## About this exercise
Go over the data below line by line, and state how many lines contain the string "sidebar". Give the number only.

## Source data

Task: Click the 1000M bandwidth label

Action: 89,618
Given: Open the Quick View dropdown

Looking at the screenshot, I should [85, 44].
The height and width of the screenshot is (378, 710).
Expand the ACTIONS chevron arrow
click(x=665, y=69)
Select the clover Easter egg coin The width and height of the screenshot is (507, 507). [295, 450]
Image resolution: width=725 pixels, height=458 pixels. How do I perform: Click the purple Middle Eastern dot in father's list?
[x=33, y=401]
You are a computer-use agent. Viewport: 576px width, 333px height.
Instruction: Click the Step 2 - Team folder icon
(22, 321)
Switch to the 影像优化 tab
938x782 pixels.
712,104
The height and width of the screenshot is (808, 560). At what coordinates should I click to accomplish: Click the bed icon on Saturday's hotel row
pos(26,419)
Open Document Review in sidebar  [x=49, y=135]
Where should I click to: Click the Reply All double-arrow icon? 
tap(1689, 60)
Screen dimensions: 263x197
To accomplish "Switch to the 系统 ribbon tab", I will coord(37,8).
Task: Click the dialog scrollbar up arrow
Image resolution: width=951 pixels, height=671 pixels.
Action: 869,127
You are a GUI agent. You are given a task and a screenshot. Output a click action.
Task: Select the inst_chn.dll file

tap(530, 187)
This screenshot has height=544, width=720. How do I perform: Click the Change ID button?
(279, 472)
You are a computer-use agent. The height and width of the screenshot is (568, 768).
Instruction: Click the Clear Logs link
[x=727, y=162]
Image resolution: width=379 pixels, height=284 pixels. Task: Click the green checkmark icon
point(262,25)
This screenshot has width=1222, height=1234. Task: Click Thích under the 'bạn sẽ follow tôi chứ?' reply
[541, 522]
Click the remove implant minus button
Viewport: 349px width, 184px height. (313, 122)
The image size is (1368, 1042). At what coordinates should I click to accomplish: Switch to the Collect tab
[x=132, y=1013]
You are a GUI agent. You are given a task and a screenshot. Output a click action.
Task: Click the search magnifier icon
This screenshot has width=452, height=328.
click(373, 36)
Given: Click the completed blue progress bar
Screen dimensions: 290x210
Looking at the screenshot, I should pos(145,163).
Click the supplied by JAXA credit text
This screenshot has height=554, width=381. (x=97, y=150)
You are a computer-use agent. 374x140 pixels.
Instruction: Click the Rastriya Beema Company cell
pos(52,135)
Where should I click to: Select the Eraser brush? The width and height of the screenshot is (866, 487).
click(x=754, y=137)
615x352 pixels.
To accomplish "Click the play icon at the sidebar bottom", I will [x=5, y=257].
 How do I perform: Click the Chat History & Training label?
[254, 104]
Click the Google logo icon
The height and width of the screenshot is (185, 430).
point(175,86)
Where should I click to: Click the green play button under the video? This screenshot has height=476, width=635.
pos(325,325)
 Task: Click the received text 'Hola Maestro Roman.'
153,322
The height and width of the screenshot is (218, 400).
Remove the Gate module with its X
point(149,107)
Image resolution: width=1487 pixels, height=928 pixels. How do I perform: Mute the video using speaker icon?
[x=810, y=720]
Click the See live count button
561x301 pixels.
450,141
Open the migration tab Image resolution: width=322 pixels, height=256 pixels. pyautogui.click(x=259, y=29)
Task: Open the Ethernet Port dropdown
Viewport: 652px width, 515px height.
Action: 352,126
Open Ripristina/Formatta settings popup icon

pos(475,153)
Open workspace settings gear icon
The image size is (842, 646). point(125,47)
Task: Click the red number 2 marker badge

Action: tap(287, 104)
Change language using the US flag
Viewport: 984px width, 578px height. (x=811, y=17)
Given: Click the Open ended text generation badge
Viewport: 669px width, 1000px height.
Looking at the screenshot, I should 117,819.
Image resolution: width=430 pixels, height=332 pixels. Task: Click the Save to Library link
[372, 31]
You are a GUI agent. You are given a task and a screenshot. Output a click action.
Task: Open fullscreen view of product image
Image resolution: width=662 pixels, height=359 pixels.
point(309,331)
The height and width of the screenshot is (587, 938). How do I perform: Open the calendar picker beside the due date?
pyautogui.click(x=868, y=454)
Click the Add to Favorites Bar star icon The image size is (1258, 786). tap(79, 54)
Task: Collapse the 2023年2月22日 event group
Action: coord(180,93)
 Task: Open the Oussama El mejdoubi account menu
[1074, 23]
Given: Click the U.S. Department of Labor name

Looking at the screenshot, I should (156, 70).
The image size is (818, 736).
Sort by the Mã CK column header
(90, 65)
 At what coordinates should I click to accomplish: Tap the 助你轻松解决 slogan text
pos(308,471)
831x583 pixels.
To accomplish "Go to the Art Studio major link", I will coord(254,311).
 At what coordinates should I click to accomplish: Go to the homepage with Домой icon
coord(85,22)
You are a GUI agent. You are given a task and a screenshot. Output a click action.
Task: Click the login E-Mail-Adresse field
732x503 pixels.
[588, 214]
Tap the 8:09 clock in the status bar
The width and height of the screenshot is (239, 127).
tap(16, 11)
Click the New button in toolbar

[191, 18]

## Response below
2